Two steps forward, one step back. 2017 is likely to be another year of tango for progress in organizations, with internal change agents leading the dance. But the future may also be bleaker.
Big organizations have become entangled by bureaucracy and internal competition. As Euan Semple writes: “Sadly, in our brave new technologically enabled world, office politics would appear to survive the removal of the office...”
Territorial thinking is the norm, network thinking the exception. How many times have you seen an executive say: “what my colleague does is great, I really want to contribute / do the same in my department”? Not very often, in my experience. We keep loving our ideas more than others’. We feel threatened by great initiatives popping up from other departments. Change is good as long as it impacts others, not ourselves, and we repeat the same mistake over and over of deciding things for people rather than involving them before decisions are made. Because we gotta go fast and deliver quickly.
This actually slows down organizations, suffocates their innovation capacities, sabotages their execution capabilities, and saps people’s morale. Let’s not be surprised if workers’ revolt erupts someday, along recently seen voters’ revolt pattern: people voting against their own interest, “just to get rid of an out-of-touch establishment”. “Welcome to the age of anger”, Penkaj Mishra writes. Why would corporations stay immune from this phenomenon? “Is corporate life shielded in the Era of the Unpredictable?” asks Leandro Herrero. As long as an all-white, all-men, same background, same social class, same consultant experience, well-off “elite” believes they have the answers for everyone else, and manages the business in a territorial fashion, with a focus on control and little interest in lower rank workers, we’re doomed. In a way, workers’ protest has already started, either literally – see the Market Basket revolt – or through skyrocketing disengagement and burnouts.

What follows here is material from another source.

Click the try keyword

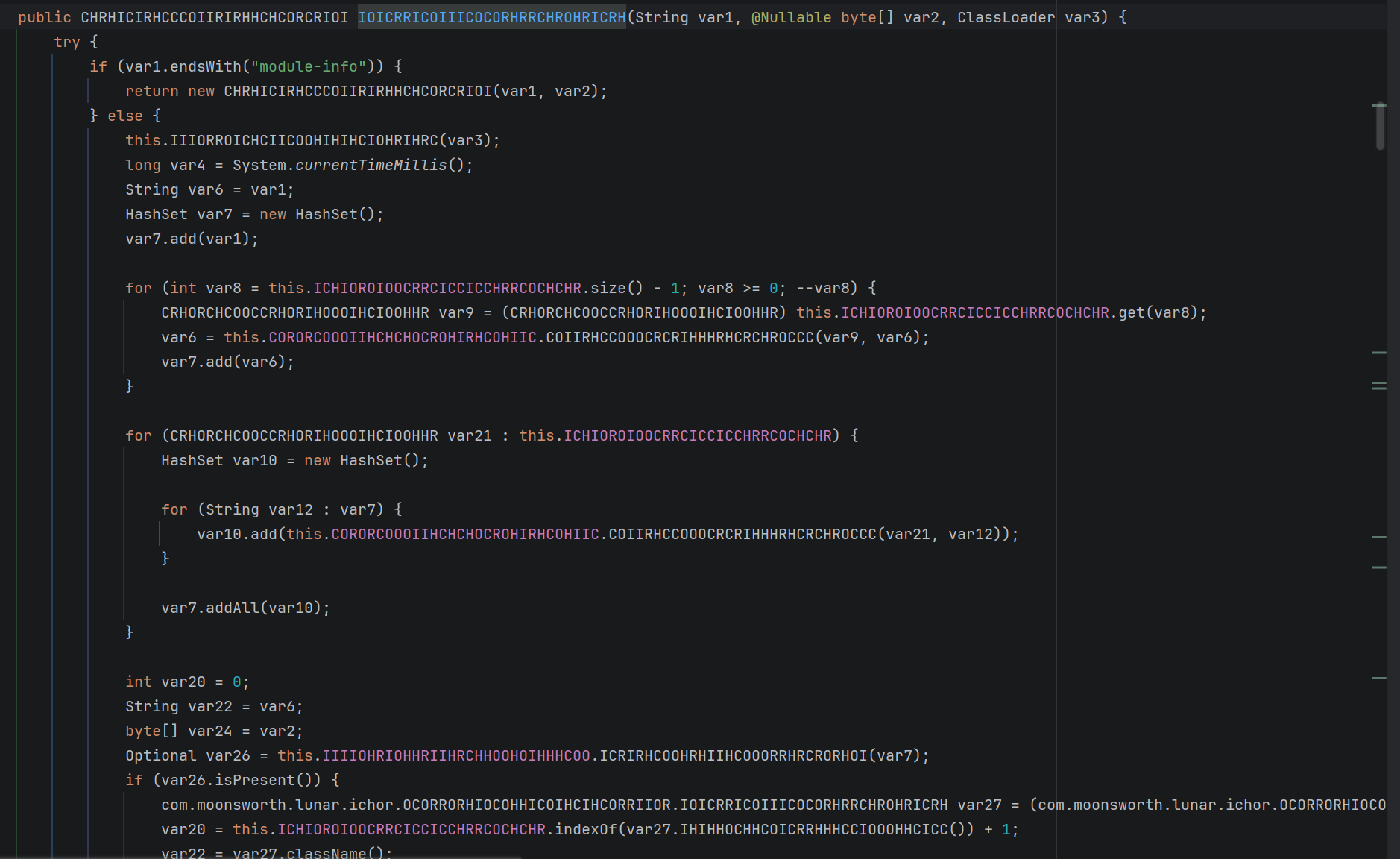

Note to Information Technology departments: it doesn’t matter what social collaboration technology you select (having forgotten to involve users, most of the time). Technology doesn’t make people collaborate. What does? A common purpose, an authentic interest in people, diversity embedded in everything the organization does, a network mindset, up and down the hierarchy, a new breed of leaders. Corporate sanity.
Cheer up, change agents. The corporate world still needs you very much in 2017.